(Saved entries)
[Start of section]

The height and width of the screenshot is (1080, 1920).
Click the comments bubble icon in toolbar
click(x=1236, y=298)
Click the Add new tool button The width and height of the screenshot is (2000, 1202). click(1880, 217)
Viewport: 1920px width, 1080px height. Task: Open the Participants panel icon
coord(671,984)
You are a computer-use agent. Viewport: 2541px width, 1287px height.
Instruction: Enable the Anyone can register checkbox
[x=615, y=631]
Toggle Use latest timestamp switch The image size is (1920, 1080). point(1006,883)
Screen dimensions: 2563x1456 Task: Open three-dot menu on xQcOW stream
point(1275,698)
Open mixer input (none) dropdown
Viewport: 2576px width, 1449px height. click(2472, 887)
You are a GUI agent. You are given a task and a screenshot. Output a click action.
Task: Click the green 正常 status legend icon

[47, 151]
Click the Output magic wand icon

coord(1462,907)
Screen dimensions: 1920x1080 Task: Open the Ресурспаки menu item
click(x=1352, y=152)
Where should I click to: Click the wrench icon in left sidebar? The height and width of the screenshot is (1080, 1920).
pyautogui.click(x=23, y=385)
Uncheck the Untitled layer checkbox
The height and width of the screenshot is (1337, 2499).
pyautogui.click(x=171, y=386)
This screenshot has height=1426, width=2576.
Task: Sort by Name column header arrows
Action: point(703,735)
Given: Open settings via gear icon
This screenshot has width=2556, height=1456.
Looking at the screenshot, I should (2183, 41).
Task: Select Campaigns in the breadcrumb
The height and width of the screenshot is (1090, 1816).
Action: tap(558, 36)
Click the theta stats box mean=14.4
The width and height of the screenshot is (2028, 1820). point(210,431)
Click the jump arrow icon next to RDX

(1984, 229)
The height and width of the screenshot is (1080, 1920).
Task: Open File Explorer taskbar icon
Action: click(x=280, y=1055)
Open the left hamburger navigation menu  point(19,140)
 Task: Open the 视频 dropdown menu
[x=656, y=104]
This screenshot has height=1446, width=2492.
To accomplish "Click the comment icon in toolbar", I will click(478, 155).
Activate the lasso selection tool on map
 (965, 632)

[End of section]

Action item
Search the data for the string "agent" and copy each line where it appears.

Answer space
You are a computer-use agent. Viewport: 2541px width, 1287px height.
You are a GUI agent. You are given a task and a screenshot. Output a click action.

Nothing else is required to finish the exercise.